Friday, October 1, 2010

Broken.

So, I've never been much of the "blogger" but I've recently rediscovered my love for writing and journaling. I was going through some old books of mine and found some of my journals from years past and saw all that God did in my life and all that He's brought me through. I've never really been into the whole online blog scene but I realized, this is a way for the people in my life that love me and care about me the most to see what the Lord is doing in my life. I've always found that when I start going off course, I stop journaling so, this will also help in keeping me accountable.


God has been doing some incredible things in my life these last couple of months. I've had some really hard lessons to learn but it's all been well worth it. I am so thankful for all that He's been teaching me; it hasn't been easy by any means but I feel like I'll come out of this valley a better me.

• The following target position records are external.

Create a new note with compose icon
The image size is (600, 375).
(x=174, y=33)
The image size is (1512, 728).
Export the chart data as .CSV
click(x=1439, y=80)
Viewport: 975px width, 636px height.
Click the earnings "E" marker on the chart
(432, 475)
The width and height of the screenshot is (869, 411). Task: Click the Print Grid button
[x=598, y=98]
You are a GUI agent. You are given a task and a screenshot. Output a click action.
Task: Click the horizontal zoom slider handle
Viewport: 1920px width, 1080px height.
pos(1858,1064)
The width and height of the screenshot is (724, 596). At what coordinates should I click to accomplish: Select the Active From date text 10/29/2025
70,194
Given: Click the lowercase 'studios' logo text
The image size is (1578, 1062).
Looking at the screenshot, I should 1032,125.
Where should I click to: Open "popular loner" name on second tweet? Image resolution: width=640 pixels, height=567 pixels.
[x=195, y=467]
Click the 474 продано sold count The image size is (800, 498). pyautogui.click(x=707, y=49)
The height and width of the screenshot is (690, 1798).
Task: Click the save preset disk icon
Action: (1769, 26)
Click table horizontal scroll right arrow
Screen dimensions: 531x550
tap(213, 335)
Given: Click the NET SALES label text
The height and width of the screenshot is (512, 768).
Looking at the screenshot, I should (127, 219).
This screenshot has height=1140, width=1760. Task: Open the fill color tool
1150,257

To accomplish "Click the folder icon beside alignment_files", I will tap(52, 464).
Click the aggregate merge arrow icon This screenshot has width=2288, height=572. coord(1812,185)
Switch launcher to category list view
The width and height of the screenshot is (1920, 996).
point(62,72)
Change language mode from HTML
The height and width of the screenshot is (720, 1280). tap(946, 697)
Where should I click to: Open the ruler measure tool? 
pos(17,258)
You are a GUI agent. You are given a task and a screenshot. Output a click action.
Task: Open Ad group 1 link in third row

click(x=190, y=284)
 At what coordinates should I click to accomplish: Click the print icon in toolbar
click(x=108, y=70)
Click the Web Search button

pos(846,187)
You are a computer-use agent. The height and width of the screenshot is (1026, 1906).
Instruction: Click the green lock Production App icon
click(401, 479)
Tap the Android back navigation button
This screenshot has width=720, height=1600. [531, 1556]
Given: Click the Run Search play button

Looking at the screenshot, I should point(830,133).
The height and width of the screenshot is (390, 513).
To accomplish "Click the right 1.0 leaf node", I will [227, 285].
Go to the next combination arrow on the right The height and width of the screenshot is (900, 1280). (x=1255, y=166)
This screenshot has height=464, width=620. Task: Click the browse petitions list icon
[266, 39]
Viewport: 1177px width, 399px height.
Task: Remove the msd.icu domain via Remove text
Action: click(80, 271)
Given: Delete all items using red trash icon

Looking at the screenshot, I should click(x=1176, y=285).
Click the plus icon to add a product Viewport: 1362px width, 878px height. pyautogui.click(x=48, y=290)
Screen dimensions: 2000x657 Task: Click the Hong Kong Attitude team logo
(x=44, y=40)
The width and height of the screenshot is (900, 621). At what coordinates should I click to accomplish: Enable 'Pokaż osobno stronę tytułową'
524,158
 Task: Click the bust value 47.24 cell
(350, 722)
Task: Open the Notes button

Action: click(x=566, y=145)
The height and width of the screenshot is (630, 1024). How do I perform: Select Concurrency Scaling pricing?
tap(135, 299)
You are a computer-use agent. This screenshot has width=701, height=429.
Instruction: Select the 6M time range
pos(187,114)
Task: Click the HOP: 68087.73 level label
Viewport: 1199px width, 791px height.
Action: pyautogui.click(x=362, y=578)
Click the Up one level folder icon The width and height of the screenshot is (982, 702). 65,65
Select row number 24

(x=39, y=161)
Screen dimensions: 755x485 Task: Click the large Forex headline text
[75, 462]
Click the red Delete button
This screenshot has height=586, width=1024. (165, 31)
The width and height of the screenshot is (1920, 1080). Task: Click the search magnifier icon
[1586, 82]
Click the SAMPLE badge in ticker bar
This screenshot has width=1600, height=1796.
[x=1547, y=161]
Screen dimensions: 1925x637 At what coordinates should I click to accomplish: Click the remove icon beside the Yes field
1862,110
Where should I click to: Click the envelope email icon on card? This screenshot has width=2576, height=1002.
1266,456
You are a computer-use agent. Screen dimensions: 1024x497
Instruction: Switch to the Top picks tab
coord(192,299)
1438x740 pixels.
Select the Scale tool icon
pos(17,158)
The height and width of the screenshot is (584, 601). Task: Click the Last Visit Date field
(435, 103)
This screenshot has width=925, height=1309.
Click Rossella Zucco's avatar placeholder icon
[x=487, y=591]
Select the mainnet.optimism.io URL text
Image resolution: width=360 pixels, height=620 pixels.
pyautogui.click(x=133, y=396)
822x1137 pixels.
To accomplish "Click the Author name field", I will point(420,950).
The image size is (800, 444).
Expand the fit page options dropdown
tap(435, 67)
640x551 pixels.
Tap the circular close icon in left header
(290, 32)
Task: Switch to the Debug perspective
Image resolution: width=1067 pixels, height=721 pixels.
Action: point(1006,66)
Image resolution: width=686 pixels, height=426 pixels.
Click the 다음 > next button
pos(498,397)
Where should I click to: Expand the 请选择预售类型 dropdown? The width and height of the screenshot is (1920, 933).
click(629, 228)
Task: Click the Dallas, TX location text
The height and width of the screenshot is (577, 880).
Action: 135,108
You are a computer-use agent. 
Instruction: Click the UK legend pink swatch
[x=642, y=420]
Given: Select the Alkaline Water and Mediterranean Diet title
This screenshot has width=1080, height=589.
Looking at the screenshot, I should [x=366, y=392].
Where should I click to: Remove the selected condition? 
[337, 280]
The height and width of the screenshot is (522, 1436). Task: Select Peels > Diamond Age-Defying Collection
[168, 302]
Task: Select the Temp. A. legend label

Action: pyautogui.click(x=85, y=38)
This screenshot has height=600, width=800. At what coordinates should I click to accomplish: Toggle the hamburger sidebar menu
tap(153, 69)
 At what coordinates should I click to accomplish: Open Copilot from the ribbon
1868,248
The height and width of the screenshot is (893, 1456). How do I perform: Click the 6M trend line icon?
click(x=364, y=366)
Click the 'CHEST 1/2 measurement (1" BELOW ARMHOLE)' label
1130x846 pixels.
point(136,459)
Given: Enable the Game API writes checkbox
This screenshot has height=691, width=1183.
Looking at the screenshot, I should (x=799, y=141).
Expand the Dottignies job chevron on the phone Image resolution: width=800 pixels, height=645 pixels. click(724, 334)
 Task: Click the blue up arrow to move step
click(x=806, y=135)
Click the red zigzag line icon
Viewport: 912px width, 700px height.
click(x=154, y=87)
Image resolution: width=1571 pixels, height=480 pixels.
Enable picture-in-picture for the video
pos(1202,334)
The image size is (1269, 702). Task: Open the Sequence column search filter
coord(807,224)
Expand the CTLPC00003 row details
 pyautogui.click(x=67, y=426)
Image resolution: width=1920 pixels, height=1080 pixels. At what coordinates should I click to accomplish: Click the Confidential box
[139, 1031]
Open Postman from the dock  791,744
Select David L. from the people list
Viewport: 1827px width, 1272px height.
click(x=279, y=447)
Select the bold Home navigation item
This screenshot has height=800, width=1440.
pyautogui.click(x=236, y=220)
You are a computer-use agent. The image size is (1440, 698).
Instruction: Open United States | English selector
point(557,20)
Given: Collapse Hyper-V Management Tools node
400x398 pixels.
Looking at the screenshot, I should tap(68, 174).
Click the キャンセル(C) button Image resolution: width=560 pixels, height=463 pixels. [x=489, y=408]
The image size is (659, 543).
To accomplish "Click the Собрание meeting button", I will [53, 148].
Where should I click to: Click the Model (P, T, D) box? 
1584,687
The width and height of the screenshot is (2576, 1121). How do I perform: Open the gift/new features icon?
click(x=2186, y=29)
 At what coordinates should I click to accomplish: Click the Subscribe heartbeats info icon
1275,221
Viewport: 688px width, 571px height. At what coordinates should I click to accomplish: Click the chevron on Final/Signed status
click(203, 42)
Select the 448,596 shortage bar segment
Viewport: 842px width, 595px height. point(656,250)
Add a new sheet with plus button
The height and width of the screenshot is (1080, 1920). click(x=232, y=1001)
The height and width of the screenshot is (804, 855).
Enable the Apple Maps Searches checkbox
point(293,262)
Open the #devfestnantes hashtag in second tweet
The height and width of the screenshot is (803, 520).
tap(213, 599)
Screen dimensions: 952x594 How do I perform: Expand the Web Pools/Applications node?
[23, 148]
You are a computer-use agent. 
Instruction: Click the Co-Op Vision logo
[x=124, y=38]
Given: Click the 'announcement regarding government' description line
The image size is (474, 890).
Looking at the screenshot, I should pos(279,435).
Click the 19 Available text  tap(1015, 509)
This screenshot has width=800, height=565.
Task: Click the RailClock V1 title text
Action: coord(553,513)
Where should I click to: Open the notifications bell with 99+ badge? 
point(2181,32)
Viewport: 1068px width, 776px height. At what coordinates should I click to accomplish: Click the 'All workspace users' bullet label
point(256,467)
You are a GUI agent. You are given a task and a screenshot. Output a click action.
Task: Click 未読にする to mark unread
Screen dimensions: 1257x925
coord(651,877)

I'm going through several Bible studies right now that are all teaching me very different lessons as well as different things about myself. It's hard to look yourself in the eye and exam your heart and see all of ugliness that is you but I think that it's all very good for me. I've lived my life wanting others to poor their lives and energy into me while I give nothing back and that's not what the Christian life is about. Jesus came to serve, not to be served.


I'm going through a book that I've gone through at least, AT LEAST, 5 times; Lady in Waiting. In the waiting periods of a woman's life, we should be cultivating a love relationship with Jesus instead of focusing on finding Mr. Right. In the preface it states, "Lady in Waiting is not about finding the right man, but being the right woman...She recklessly abandons herself to the Lordship of Christ, diligently uses her single days, trusts God with unwavering faith, demonstrates virtue in daily life, loves God with undistracted devotion, stands for physical and emotional purity, lives in security, responds to life with contentment, makes choices based on her convictions, and waits patiently for God to meet her needs." This is the woman that I am DAILY striving to be.


Just as the woman in Mark 14, I am breaking my alabaster box in the presence of the only One that can make my dreams come true. I am giving the Lord all of my selfish hopes, dreams, and desires. It's a new and exciting adventure but I am finding comfort, healing, direction, and purpose for the first time!